Health Care Complaints Commission v Tan
[2024] NSWCATOD 207
At a glance
Source factsCourt
NCAT Occupational
Decision date
2024-11-11
Source
Original judgment source is linked above.
Judgment (19 paragraphs)
REASONS FOR DECISION
- By application for disciplinary findings and orders filed 8 May 2024 the Health Care Complaint Commission ("the Applicant") sought the cancellation of the registration of Doctor Chin Ven Tan ("the Practitioner") pursuant to s 149C(1)(b) of the National Law with a non-review period of 12 months.

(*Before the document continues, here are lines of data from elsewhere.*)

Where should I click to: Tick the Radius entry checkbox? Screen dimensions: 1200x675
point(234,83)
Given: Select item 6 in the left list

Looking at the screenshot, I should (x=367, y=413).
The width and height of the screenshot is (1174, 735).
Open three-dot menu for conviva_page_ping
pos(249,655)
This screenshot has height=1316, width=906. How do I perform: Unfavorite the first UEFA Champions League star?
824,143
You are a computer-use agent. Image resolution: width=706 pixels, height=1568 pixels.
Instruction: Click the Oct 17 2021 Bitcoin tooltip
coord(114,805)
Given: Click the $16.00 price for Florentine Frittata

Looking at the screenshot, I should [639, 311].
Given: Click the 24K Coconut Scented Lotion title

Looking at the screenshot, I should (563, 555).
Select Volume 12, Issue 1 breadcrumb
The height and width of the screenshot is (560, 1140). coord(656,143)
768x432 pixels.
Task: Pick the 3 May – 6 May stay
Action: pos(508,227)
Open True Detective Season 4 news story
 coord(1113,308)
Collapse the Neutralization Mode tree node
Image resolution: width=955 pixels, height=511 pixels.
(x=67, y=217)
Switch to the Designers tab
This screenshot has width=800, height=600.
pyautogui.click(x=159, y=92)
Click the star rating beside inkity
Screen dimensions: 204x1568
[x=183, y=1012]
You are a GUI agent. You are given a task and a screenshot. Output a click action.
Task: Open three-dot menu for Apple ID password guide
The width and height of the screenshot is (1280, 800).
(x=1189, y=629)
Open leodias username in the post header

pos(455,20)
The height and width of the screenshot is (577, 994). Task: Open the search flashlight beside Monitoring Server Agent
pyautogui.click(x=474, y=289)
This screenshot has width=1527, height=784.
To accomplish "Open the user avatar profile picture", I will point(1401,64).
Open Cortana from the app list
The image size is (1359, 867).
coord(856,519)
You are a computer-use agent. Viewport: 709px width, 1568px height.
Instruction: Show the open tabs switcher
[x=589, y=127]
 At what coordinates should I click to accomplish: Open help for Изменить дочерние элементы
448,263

- By way of amended complaint filed 26 September 2024 (Exhibit 3), the Applicant first complains that the Practitioner is guilty of unsatisfactory professional conduct under s 139B(1)(l) of the National Law in that the Practitioner engaged in improper or unethical conduct by inappropriately altering patient records which were the subject of a review by the Director of Professional Services Review. Secondly, the Applicant further complains the Practitioner is guilty of unsatisfactory professional conduct because in amending medical records, the Practitioner did so in a way that obscured information already contained in patient records and made non-contemporaneous records for the provision of medical services. The Applicant finally complains that the unsatisfactory professional misconduct is of a sufficiently serious nature to justify cancellation of the practitioner's registration and constitutes professional misconduct.
- In respect of certain categories of medical services which the Practitioner habitually billed, there were usually no contemporaneous records or clinical notes. When challenged, those records were created often years after the services were allegedly provided.
- As we will describe in some detail, the alteration of medical records by the Practitioner was on an industrial scale and was perpetrated by him during a period in which he had received multiple warnings and was ultimately under investigation for the very behaviour that he continued to undertake.